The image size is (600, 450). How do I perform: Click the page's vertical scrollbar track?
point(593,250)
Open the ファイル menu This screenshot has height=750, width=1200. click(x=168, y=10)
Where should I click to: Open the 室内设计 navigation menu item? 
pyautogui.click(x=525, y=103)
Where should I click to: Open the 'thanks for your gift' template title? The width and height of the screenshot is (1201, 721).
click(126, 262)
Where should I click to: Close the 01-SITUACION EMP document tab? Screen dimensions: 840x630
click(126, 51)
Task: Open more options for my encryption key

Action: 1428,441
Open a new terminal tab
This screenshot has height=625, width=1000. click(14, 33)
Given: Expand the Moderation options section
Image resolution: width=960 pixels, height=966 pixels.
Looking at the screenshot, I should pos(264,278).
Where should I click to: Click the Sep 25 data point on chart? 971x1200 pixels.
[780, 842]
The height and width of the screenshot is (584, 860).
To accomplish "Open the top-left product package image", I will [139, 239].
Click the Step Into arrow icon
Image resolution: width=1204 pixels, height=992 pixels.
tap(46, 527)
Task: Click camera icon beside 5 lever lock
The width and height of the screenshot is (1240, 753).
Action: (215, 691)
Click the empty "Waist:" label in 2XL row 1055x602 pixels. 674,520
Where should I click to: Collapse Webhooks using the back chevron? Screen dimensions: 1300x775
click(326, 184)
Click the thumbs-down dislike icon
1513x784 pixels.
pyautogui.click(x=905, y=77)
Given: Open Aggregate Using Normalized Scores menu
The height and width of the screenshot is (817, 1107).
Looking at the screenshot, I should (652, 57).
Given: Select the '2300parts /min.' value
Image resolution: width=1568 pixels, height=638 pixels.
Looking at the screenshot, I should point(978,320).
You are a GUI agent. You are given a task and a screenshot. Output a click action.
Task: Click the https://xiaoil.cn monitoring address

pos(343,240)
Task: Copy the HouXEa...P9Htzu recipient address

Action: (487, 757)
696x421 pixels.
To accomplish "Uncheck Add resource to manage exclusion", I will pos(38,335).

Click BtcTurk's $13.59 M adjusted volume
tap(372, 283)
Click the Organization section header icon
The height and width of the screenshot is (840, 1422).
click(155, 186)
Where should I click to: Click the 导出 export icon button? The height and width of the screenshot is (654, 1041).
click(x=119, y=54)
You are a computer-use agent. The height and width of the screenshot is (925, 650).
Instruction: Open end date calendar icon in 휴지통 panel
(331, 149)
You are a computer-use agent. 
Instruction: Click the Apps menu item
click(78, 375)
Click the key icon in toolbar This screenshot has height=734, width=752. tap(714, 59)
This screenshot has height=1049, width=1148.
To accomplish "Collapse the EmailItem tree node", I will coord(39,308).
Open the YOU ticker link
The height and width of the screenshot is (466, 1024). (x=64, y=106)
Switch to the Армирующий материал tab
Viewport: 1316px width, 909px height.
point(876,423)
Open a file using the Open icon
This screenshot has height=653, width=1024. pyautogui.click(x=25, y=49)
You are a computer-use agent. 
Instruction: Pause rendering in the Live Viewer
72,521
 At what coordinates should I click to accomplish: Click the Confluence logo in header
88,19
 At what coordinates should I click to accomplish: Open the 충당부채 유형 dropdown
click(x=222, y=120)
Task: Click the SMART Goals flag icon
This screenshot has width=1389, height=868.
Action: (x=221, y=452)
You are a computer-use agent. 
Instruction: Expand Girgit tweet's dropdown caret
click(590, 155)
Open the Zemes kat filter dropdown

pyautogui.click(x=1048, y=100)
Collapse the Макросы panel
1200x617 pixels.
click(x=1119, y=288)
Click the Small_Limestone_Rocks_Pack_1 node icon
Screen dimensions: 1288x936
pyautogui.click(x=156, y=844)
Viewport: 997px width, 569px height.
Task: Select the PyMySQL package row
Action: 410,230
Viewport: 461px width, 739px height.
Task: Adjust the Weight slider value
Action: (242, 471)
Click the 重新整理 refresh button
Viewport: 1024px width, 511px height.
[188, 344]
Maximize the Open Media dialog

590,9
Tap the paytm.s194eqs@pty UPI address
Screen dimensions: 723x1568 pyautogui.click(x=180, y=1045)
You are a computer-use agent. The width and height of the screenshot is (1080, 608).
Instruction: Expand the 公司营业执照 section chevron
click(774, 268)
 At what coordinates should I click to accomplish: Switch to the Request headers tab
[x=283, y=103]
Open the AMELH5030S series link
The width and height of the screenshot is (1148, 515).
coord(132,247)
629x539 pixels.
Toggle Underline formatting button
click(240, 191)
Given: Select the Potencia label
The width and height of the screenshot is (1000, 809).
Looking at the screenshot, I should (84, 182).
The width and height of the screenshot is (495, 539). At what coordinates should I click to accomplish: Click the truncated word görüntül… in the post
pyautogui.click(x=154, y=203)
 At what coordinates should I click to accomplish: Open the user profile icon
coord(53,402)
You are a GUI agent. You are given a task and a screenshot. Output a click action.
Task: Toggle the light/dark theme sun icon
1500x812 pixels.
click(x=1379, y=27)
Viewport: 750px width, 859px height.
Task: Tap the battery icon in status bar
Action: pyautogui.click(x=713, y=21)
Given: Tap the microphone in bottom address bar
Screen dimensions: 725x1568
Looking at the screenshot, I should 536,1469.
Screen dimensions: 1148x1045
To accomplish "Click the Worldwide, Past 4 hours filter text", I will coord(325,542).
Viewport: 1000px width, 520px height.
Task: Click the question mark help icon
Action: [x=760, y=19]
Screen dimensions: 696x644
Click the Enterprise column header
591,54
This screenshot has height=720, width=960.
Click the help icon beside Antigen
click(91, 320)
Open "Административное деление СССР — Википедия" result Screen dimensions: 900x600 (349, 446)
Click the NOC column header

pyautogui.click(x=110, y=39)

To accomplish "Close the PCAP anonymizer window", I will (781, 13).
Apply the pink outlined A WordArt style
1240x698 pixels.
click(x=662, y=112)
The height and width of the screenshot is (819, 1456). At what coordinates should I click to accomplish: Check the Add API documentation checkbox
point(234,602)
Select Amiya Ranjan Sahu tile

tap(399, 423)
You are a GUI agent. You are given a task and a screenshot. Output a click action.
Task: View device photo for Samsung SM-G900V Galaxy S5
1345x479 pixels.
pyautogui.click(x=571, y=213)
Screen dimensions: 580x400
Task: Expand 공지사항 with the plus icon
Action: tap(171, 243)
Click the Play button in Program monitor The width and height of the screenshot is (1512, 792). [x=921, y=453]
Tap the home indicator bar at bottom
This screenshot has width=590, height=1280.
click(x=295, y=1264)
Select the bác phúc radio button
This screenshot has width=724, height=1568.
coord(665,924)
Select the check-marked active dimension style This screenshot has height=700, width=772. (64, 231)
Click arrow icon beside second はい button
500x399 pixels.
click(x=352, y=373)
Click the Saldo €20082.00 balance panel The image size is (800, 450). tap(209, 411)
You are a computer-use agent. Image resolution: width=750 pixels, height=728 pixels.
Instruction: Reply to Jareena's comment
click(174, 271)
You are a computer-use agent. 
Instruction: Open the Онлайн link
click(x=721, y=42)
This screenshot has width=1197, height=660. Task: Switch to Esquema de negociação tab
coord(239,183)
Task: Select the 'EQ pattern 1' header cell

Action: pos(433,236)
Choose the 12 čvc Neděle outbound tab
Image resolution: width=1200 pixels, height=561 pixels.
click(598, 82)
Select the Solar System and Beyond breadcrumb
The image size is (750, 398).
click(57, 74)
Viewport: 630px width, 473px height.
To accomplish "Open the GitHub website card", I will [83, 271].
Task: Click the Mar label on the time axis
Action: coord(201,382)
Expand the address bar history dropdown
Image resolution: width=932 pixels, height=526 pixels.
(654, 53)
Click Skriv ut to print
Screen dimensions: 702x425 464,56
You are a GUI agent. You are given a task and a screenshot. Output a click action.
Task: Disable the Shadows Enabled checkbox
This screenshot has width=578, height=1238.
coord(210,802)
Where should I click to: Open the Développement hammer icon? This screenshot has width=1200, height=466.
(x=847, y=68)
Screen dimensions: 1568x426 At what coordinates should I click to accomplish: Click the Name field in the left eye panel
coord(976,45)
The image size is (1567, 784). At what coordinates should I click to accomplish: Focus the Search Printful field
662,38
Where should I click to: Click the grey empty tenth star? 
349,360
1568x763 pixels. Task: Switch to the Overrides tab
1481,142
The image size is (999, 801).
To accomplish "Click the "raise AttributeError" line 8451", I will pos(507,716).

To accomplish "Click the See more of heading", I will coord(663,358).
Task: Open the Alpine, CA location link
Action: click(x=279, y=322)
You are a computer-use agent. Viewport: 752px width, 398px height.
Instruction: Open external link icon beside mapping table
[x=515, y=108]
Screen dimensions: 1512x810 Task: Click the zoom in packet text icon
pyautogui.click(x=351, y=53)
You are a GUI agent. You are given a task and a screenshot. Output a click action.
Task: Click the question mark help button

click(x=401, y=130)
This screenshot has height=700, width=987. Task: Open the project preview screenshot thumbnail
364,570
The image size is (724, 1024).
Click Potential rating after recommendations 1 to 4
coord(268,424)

◆ ◆ ◆

Find the word "arrow" in the entries above. Copy every line that has it.

OUTPUT OF THE EXERCISE:
Click the Step Into arrow icon
Click arrow icon beside second はい button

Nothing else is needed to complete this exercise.